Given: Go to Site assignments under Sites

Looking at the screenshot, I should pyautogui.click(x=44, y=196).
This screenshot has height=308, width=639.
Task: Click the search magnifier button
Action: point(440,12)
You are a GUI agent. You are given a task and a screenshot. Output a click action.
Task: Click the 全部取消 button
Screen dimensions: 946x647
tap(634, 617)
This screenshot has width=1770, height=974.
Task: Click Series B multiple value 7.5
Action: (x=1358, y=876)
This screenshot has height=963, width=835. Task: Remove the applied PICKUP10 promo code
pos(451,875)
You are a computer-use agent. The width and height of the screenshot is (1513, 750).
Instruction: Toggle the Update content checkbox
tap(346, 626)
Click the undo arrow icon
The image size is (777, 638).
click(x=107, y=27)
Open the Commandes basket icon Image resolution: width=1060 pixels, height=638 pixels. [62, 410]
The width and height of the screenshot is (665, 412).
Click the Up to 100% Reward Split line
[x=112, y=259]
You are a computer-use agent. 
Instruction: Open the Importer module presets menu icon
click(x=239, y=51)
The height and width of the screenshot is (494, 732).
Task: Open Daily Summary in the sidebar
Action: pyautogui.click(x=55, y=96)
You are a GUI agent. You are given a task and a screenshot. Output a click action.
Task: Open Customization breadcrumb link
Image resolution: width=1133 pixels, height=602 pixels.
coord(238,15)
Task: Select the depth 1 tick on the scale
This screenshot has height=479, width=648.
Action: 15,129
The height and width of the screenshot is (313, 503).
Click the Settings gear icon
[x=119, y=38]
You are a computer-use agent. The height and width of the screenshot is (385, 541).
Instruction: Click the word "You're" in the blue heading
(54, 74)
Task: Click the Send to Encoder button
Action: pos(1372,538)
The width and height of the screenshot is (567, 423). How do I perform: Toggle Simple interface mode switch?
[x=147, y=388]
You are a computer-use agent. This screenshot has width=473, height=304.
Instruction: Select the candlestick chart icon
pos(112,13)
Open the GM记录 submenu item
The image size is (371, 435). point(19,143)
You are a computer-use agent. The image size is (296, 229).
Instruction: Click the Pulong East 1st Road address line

What to do
Print, without alteration, only the lines above between the one holding "Open the Commandes" and the one holding "You are a computer-use agent. The height", inclusive.

Expected answer
Open the Commandes basket icon Image resolution: width=1060 pixels, height=638 pixels. [62, 410]
The width and height of the screenshot is (665, 412).
Click the Up to 100% Reward Split line
[x=112, y=259]
You are a computer-use agent. 
Instruction: Open the Importer module presets menu icon
click(x=239, y=51)
The height and width of the screenshot is (494, 732).
Task: Open Daily Summary in the sidebar
Action: pyautogui.click(x=55, y=96)
You are a GUI agent. You are given a task and a screenshot. Output a click action.
Task: Open Customization breadcrumb link
Image resolution: width=1133 pixels, height=602 pixels.
coord(238,15)
Task: Select the depth 1 tick on the scale
This screenshot has height=479, width=648.
Action: 15,129
The height and width of the screenshot is (313, 503).
Click the Settings gear icon
[x=119, y=38]
You are a computer-use agent. The height and width of the screenshot is (385, 541).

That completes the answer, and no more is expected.